TASK ITEM A:
Check these three statements against the review of The Curse of the Were-Rabbit. For each one, answer yes or no and quote the words in the review that settle it. (i) The film runs about 90 minutes. (ii) Gromit is voiced by Peter Sallis. (iii) A short featuring the Madagascar penguins plays before the film.
TASK ITEM B:
Continue the review of The Curse of the Were-Rabbit from the point where it ends.
___ TEXT
Though already possessing a cult following from its shorter films, the endearing and highly entertaining duo of Wallace (voiced by Peter Sallis), a wacky inventor, and Gromit, Wallace’s silent, prudent, and long-suffering dog, is only now making its first appearance in a full-length feature, The Curse of the Were-Rabbit. Its visually attractive stop-motion animation and its British wit (fueled by the creative efforts of British animator Nick Park) has received nearly universal critical acclaim. It is indeed quite funny, with well-defined characters and generally well-crafted dialogue. Yet despite a fine opening and a laugh-out-loud conclusion, the film fails to sustain momentum. That’s a serious problem for a film that is a mere 90 minutes long, preceded, I hasten to add, by a painfully tedious short from the Madagascar penguins.
______
___ GIVEN INFORMATION
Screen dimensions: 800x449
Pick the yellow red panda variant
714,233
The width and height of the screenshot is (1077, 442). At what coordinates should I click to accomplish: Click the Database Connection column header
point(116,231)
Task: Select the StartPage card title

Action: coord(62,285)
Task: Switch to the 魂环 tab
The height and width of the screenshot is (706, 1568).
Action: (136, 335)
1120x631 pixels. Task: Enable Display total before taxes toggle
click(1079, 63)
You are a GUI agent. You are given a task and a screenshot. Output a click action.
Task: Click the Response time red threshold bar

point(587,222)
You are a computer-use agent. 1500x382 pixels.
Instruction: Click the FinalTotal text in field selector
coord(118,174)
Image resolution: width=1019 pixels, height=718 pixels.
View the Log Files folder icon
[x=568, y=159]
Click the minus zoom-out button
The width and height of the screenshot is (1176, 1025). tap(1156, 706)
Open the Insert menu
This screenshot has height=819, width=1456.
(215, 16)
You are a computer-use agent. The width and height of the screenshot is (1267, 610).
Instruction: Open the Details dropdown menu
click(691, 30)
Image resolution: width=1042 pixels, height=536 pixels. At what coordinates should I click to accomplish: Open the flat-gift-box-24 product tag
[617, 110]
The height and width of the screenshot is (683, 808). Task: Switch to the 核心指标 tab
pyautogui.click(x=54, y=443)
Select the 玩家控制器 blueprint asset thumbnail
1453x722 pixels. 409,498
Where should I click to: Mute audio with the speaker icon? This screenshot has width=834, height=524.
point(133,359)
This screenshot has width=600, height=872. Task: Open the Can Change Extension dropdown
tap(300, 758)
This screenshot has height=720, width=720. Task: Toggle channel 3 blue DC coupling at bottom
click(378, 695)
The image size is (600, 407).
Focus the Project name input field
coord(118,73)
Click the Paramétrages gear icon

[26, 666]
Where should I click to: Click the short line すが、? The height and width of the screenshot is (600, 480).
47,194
______
EXERCISE RESULT A:
(i) Yes: "a film that is a mere 90 minutes long"
(ii) No: "Wallace (voiced by Peter Sallis)" and "Gromit, Wallace’s silent, prudent, and long-suffering dog"
(iii) Yes: "preceded, I hasten to add, by a painfully tedious short from the Madagascar penguins"

EXERCISE RESULT B:
As the film opens, we are shown the beginning of a day in the life of Wallace and Gromit, who run Anti-Pesto, a company that uses non-violent means to remove rabbits from local gardens. The entire house seems to be run by electronic gadgets, giving it the feel of the mad professor’s house in Back to the Future. When Wallace receives a call from the well-connected and refined Lady Tottington (Helena Bonham Carter) to secure his services in clearing her property of rabbits in advance of the town’s annual Giant Vegetable competition, Wallace thinks Anti-Pesto has hit the big time. He also quickly falls for Tottington. There is, as one might have guessed, a rival suitor, the imperious Victor Quartermaine (Ralph Fiennes), who wants to settle the rabbit problem with deliberate force: gunfire.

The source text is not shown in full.